Thierry Dusautoir made an insane number of tackles just as he did four years ago in Cardiff. Julien Bonnaire wasn't far behind and Lionel Nallet will be peeling himself out of bed this morning - sore and bruised - but unquestionably heroic.

The surprise wasn't so much that France dug deep and found something extraordinary - it was just how easily they put England away.

The English might be disastrously lacking in vision and enterprise but they are a side with inordinate volumes of flesh and muscle.

It takes a huge effort to knock them down and push them back. Even more to actually open them up and find holes in their defence. The French managed to do both spectacularly well - they didn't buckle, they didn't even bend and they never lost their nerve.

They even showed remarkable composure - not a known French trait - to set up for the drop goal to push themselves 19-7 ahead with seven minutes remaining.

That was the cushion they needed to start feeling they were safe. To have continued to keep the door open would have been madness. They had England just about cooked but the fork had to be jabbed in and the call made that they were done.
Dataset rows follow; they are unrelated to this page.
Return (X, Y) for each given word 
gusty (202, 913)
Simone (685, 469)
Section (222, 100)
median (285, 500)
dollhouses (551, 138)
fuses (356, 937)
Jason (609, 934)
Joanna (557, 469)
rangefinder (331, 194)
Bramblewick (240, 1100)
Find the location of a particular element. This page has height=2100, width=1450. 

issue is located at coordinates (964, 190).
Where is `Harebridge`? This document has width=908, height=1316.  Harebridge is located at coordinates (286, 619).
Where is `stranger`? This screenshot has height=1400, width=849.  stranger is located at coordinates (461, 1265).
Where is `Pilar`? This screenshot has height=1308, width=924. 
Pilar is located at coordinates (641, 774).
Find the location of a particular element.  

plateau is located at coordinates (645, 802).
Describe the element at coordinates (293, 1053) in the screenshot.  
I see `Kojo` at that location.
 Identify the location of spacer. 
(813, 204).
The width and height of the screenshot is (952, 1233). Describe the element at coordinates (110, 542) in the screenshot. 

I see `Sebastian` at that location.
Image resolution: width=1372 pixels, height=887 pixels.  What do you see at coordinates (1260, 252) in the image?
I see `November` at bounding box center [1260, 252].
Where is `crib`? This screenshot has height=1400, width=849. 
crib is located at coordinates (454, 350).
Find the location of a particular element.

To have failed to have finished what they started would have been scandalous to the performance of Imanol Harinordoquy.

The No8 was the everywhere man; the crunch in the tight and a surprisingly agile beast in the loose. Once dubbed 'Harry Ordinary' by the English he was anything but.

He gave the French the momentum to play on the front foot and bring into play the axis of genius which was Dimitri Yachvili, Morgan Parra and Maxime Mermoz. Those three gave the French the cut of old.

There was artistry to their craft. Yachvili used that booming left peg of his to hoist high and deep and make sure the game was never played in French territory. He threw fast and accurate ball to Parra - the sort that invited the No10 to run on to possession and already have the English defence shuffling back in a bit of a panic.

Where they were deadly was in their use of the wrap around - one of them would be the pivot fixing the English defence another would scurry round and arc into the space leaving France attacking an English defence that was far from impregnable out wide.

Take England on up the middle as Argentina and Scotland both tried and it can be an exercise in futility. Fix them and stretch them; force them to make one-on-one big tackles in the far channels as the French did and the rewards are rich.

Vincent Clerc blasted through a hole created by a wrap around for the first try and it was a similar move that opened up England again for France's second.

England's defensive frailties out wide became obvious during those two tries. Ben Foden and Chris Ashton lacked power in the tackle - neither man having the strength to make the killer blows required.

At this level it has to be vicious - hit hard and high, smother the ball and let neither attacker nor ball remain a weapon. England didn't have it where they needed it and now have 24 hours trapped on a plane to ponder whether they want to carry on as is and believe that they should simply bash everything with a club or whether they should consider learning more subtle methods to entrap their prey.

The very fact they are on a plane should provide the answer.